What is required ::
Copy each of the rows below word for word, keeping every line the same as it appears.
******************************
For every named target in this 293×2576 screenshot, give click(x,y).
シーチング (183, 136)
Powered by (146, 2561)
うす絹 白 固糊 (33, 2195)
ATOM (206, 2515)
******************************
In response ::
For every named target in this 293×2576 screenshot, give click(x,y).
シーチング (183, 136)
Powered by (146, 2561)
うす絹 白 固糊 (33, 2195)
ATOM (206, 2515)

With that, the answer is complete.